What needs to be done: Rewrite everything from the start of the records down to the line containing "[x=874, y=335]", replacing "click action" with "tap action" and changing nothing else. Leave the pictures out of your answer.

Stored data:
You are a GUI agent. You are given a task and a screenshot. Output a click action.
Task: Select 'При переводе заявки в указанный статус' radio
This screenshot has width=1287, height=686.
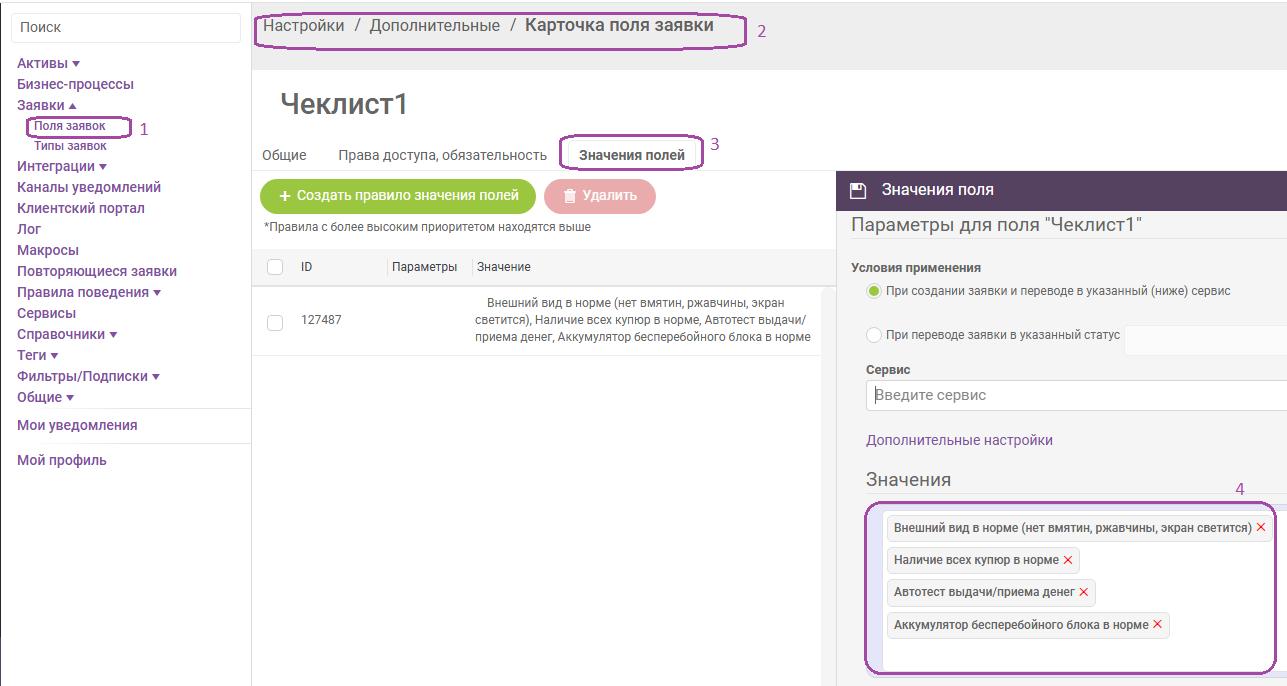[x=874, y=335]
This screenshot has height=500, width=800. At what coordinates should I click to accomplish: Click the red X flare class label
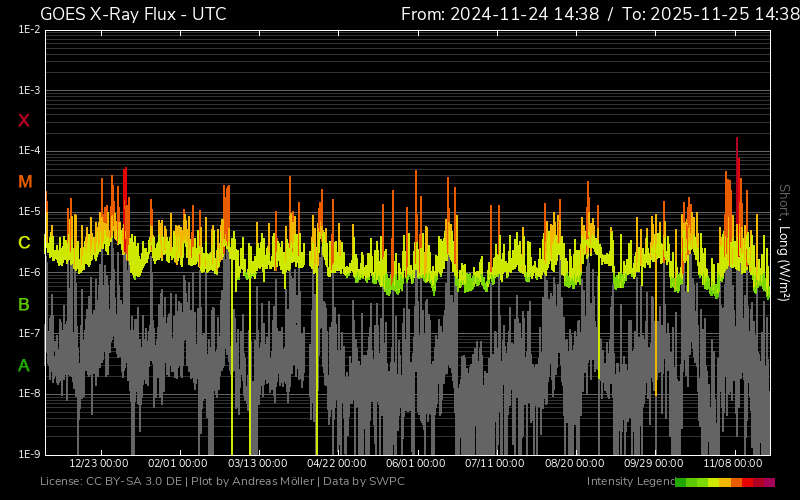[24, 121]
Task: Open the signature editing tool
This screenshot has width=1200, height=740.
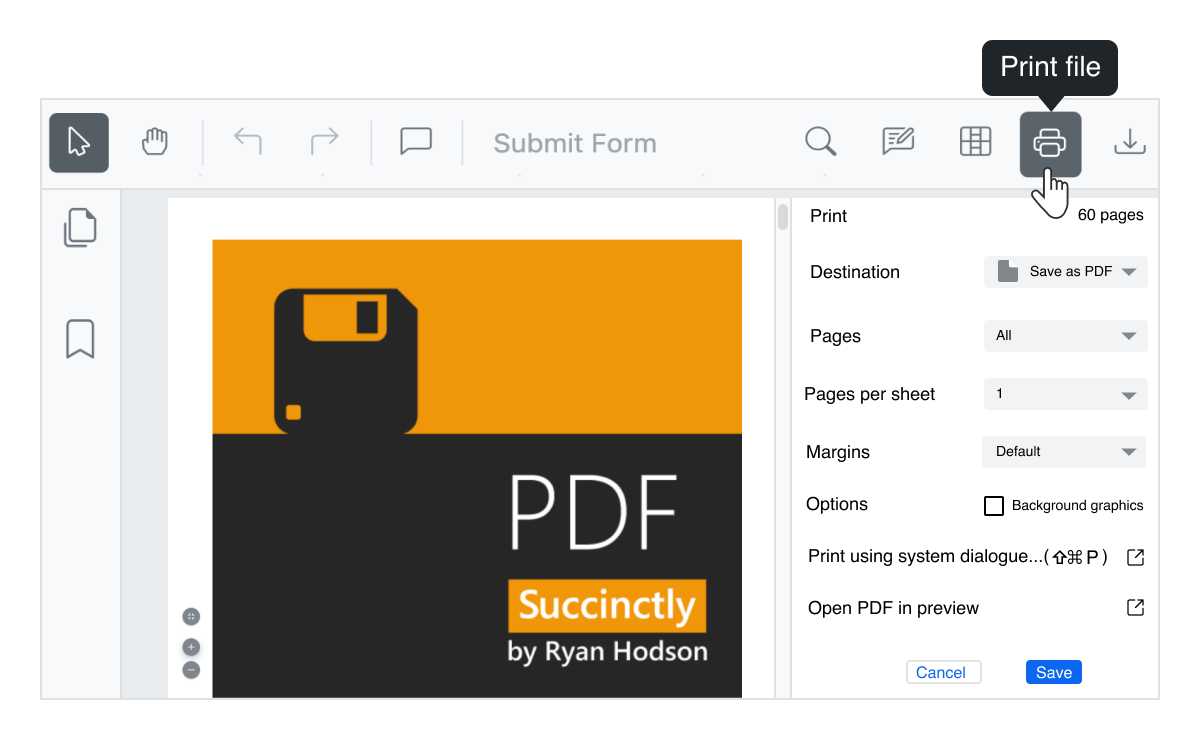Action: pyautogui.click(x=897, y=141)
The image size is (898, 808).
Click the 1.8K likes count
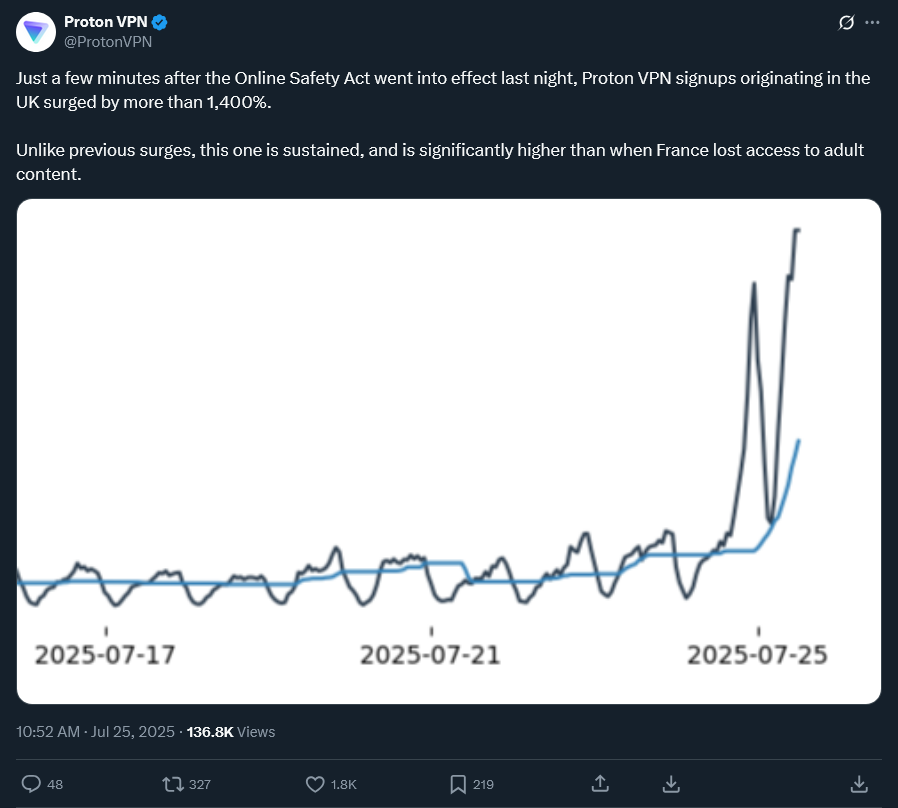pos(344,784)
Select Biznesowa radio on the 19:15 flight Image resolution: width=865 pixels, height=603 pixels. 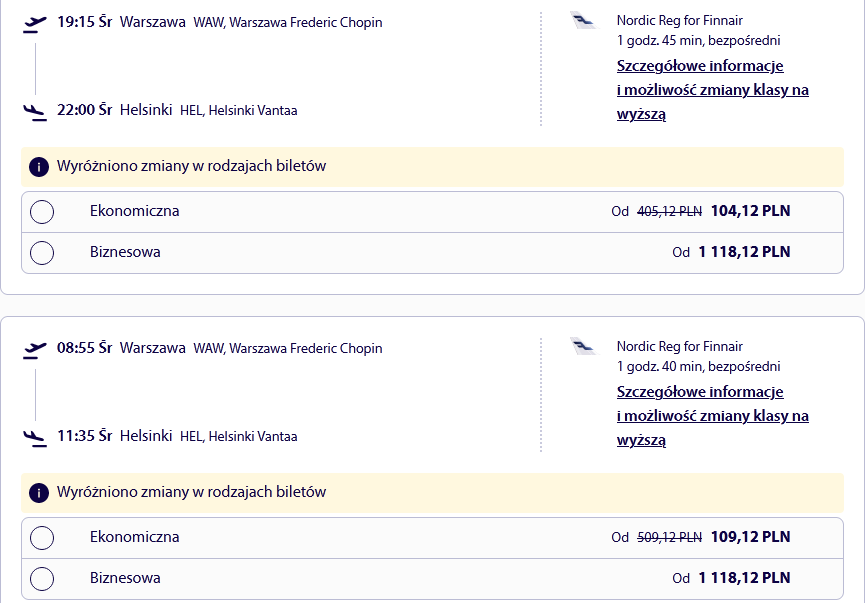[42, 253]
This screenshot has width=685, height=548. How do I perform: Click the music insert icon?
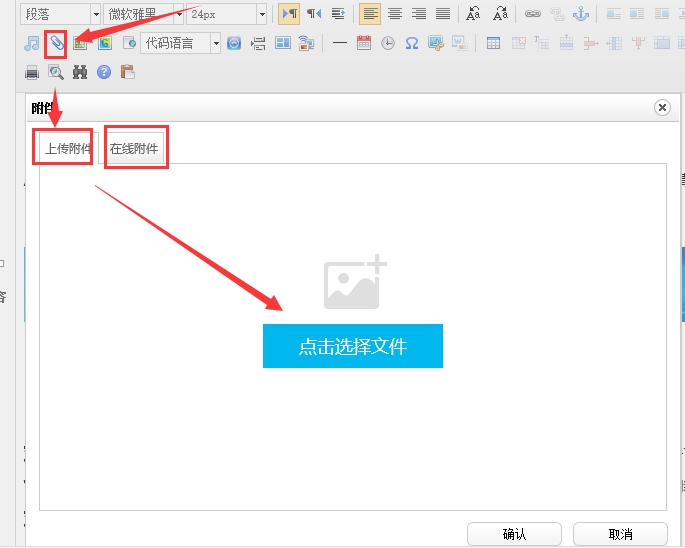coord(32,44)
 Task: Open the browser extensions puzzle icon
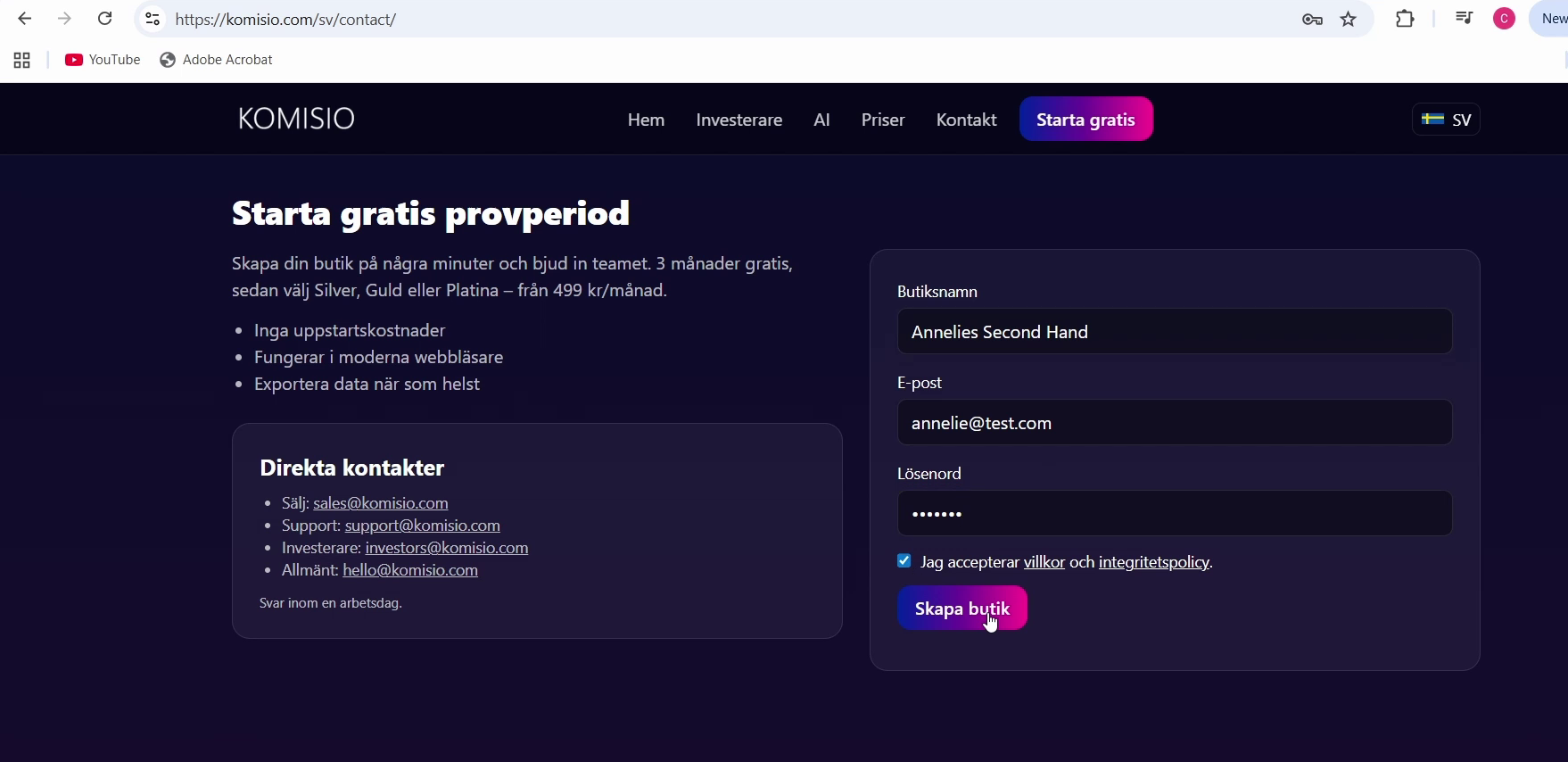point(1405,19)
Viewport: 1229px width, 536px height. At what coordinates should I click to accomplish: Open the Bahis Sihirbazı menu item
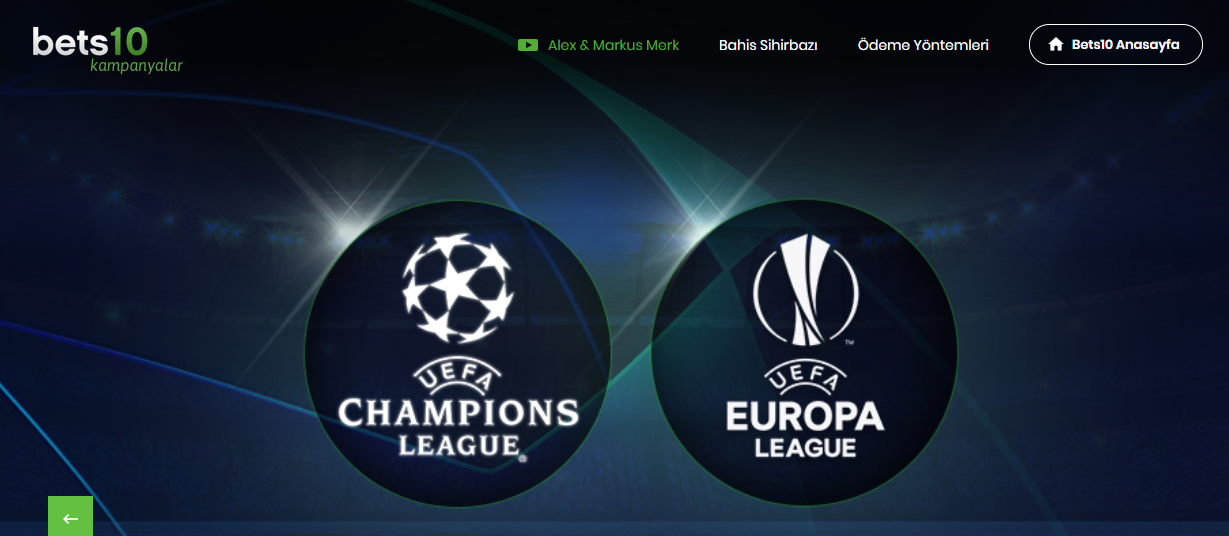(x=768, y=45)
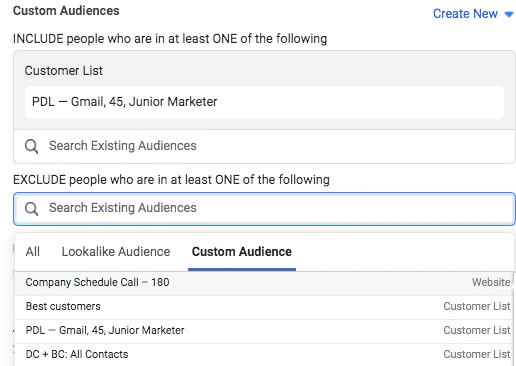516x366 pixels.
Task: Click the EXCLUDE people instruction text
Action: coord(171,180)
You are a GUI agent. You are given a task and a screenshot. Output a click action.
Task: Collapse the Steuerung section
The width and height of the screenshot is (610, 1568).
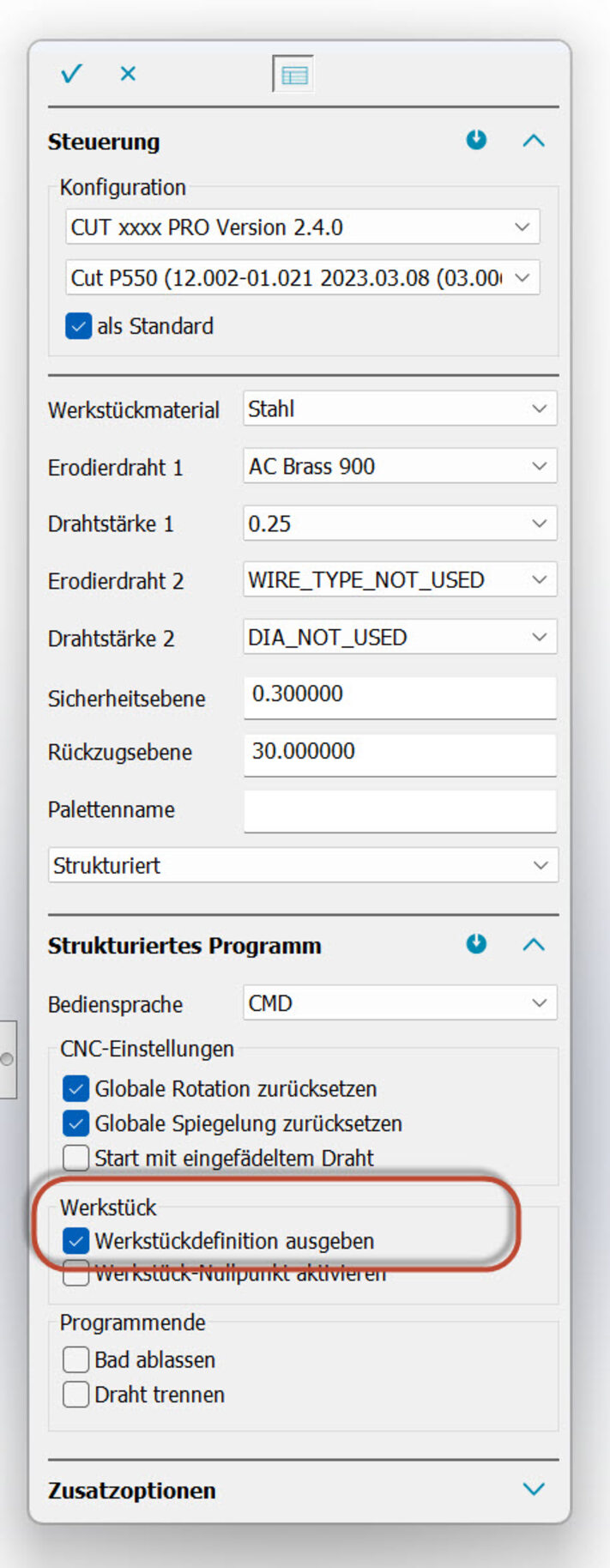(x=534, y=141)
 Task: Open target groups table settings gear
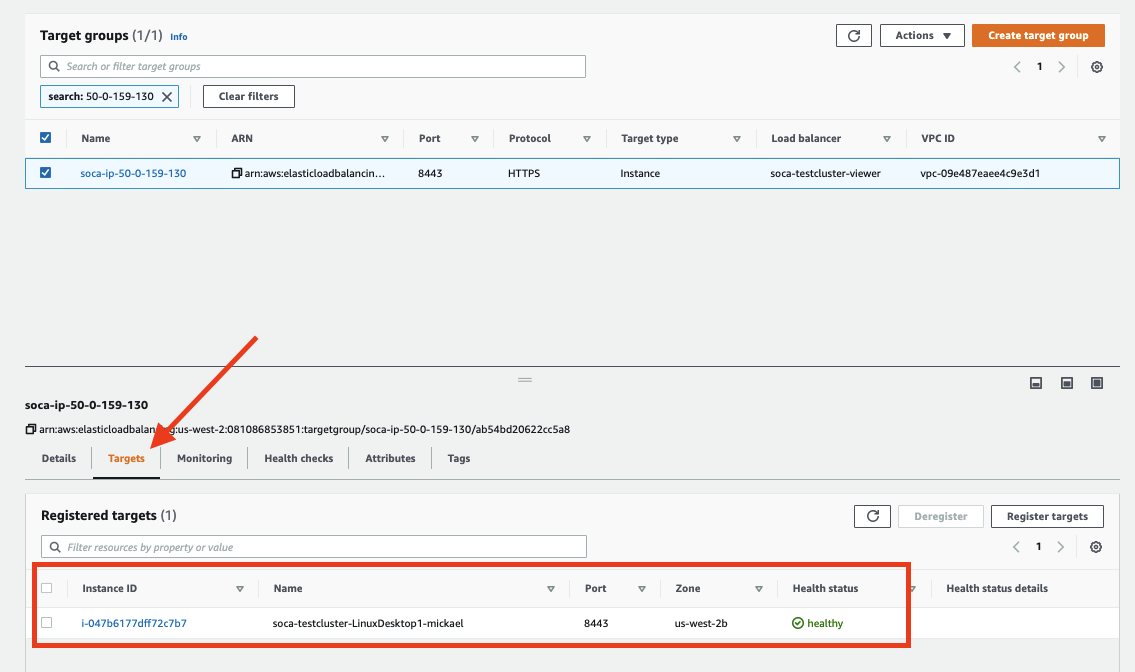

Task response:
You are a GUI agent. You are given a task and a screenshot. Output a tap action.
Task: Select 'При переводе заявки в указанный статус' radio
This screenshot has width=1287, height=686.
[x=874, y=335]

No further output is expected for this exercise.